▶ TEXTAUSZUG:
┌──

Hab bei Thyssen, damals noch nicht mit Krupp, gearbeitet.
Früher war´s eine "Unitronic B" --> Analogregelung.
Ab 95 (ich war bis 96 dort) war´s Unitronic C --> µC Steuerung.
Ich denke dass "die Kleinen" ähnlich arbeiten, da sie zukaufen, zumindest war es zu meiner Zeit so.
Diese "C" war eine kleine Kompakte Steuerung, die auch auf der Anlage nachjustiert werden konnte:
einen bestimmten Halt auslassen (weil noch Baustelle),
diverse Fahr und Geschwindigkeitsparameter, Türlauf usw

viel Erfolg!


----------



## hhbjörn (24 August 2008)

danke dir erstmal ich muss zu einer kleinen bude denke die kaufen alles zu 
gruß björn


----------



## TimoK (25 August 2008)

Guten Morgen,
die neuen Aufzüge, die bei uns verbaut wurden, werden mit einer s7-200 gesteuert. Hersteller des Aufzugs müsste ich allerdings noch mal eben nachgucken...

Ansonsten hätte ich noch einige Aufzüge in guter alter Schütztechnik anzubieten, da sind µC Steuerungen noch meilenweit entfernt  


Einen schönen Start in die Woche,

Timo


----------



## nade (25 August 2008)

http://www.kasper-aufzuege.net/hmd.html
Unter PRodukte, Steuerung zu sehen was die verwenden.
Mir nicht bekannt das die soooo riesen groß wären.


http://www.wiesen-aufzuege.de/ Auch nicht groß, aber auch dementsprechend die Internetseite.

└──

▶ AUFGABEN:
a - Welche Steuerung gab es laut dem Forumsauszug über Aufzugsteuerungen bei Thyssen ab 95?
b - Prüfe anhand des Forumsauszugs über Aufzugsteuerungen, ob jede Aussage zutrifft, und belege deine Antwort mit einem wörtlichen Zitat: (i) Die neuen Aufzüge bei TimoK werden mit einer S7-200 gesteuert. (ii) Die „Unitronic B“ war eine µC-Steuerung. (iii) hhbjörn muss zu einem großen Unternehmen.
c - Führe den Forumsauszug über Aufzugsteuerungen nach seinem letzten Satz fort.
Für die Bearbeitung spielen die Zeilen keine Rolle.

▶ DATENSATZINHALT:

┌──

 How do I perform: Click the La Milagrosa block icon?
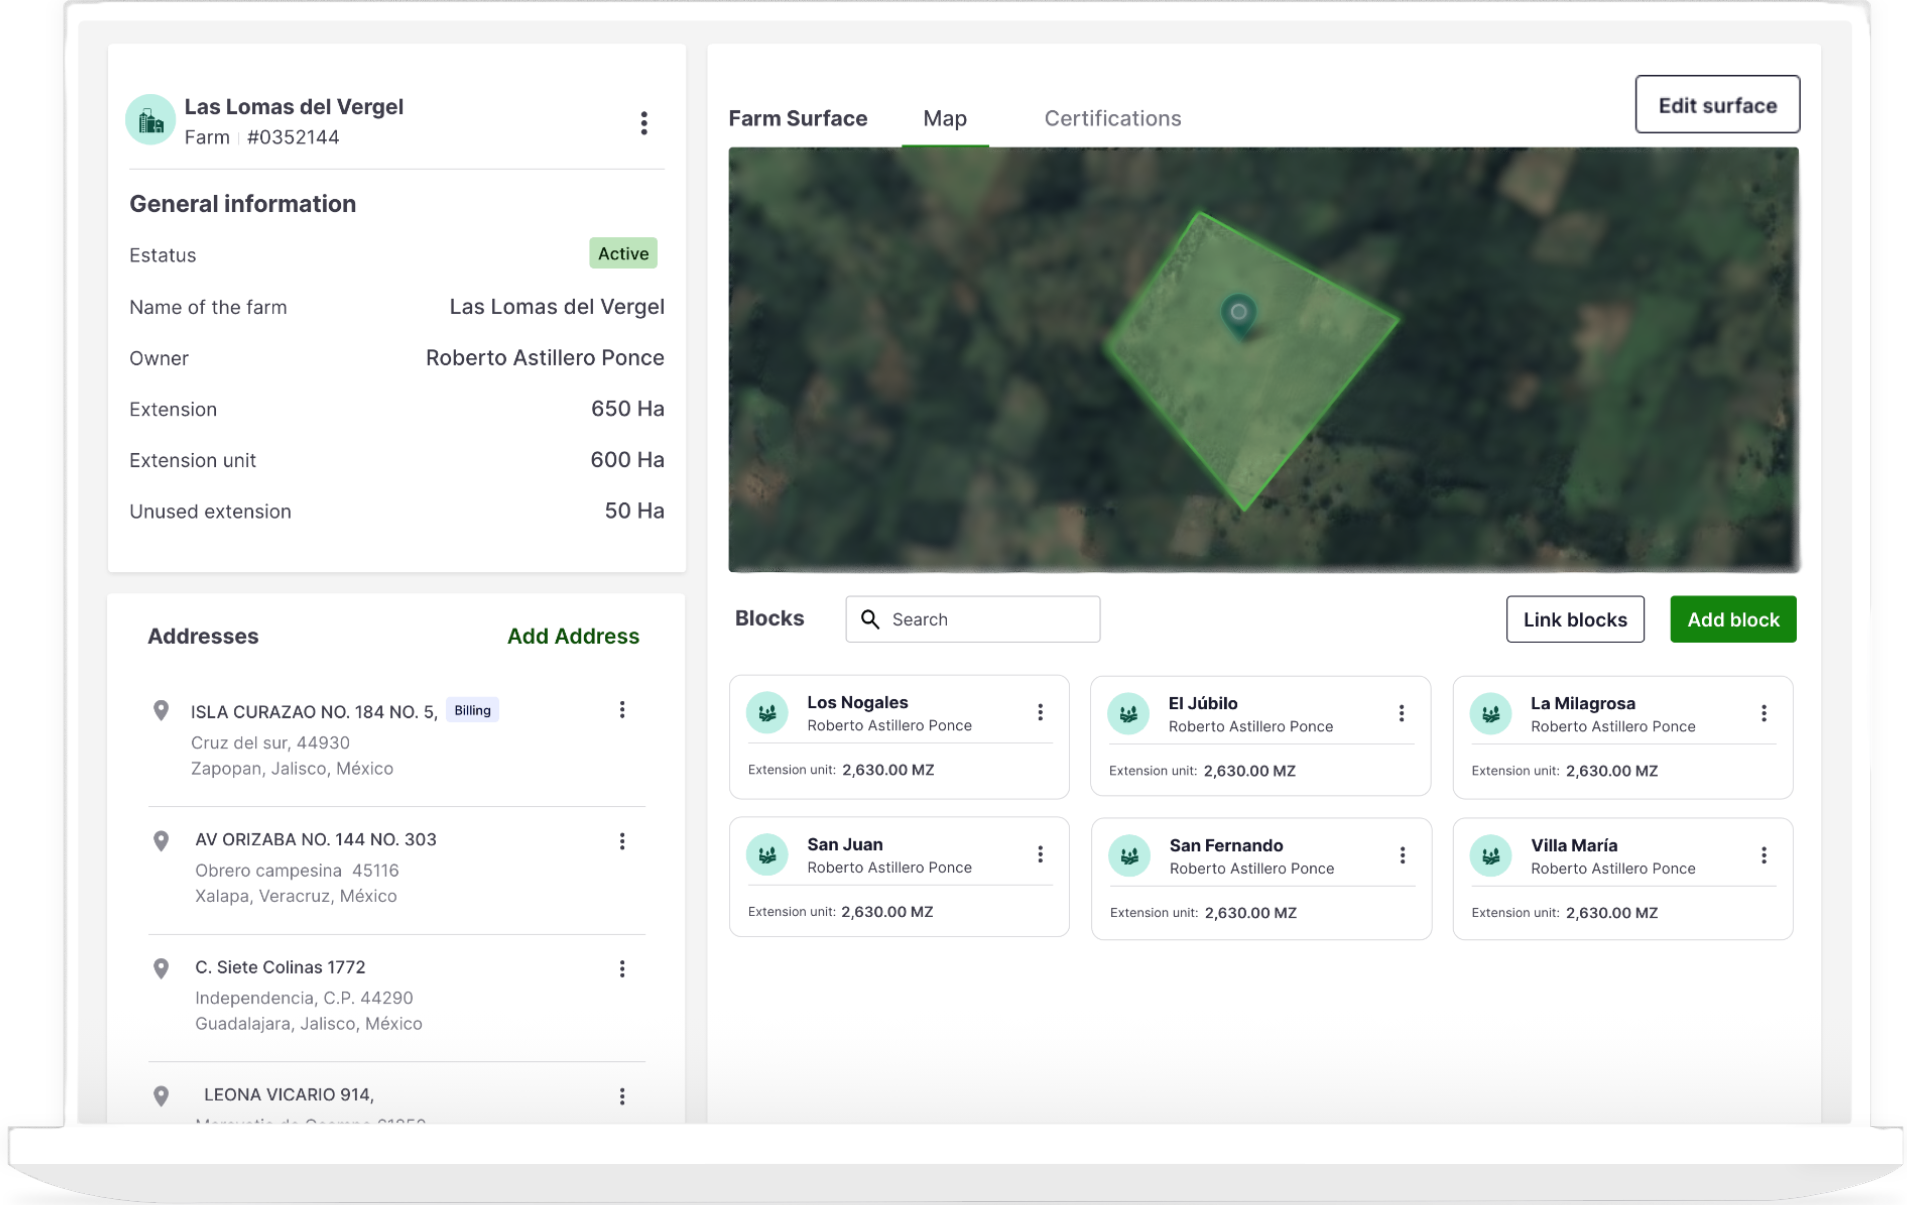point(1490,714)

└──

▶ LÖSUNGEN:
a - Die Unitronic C, eine µC-Steuerung.

b -
(i) Ja: „die neuen Aufzüge, die bei uns verbaut wurden, werden mit einer s7-200 gesteuert“
(ii) Nein: „Früher war´s eine "Unitronic B" --> Analogregelung.“
(iii) Nein: „ich muss zu einer kleinen bude“

c -
http://www.trierer-aufzugbau.de


----------



## Jumper (26 August 2008)

Es passt zwar nicht ganz zum Thema aber heute Nacht wollte ich vom 10 Stock eines Hauses mit dem Aufzug runterfahren!(Irgend ein altes Modell mit Tür zum aufziehen, Hersteller nirgends angegeben!)Ich Lauf zum Aufzug ziehe mal so an der Tür! Tür geht auf  und ich stehe vor einem 20 meter Tiefen Schacht!(aufzug unter mir(der hammer oder??)
Habe dann sofort die Hausverwaltung informiert(geweckt)
Die meinten Sie hätten wegen dem selben Problem schon mal einen Servicetechniker geholt der häbe keinen Fehler gefunden!
Sommit war das für die erledigt!(Hat abgelegt)
Ich ruf natürlich wieder an !!
Nach langer Diskussion sind Sie
 dann vorbeigekommen und haben an jede Türe ein Schild geglebt !Aufzug defekt bitte nicht verwenden!Lebensgefahr!)
Und Sie haben mir versprochen nochmals ein Serviceteam kommen zu lassen!!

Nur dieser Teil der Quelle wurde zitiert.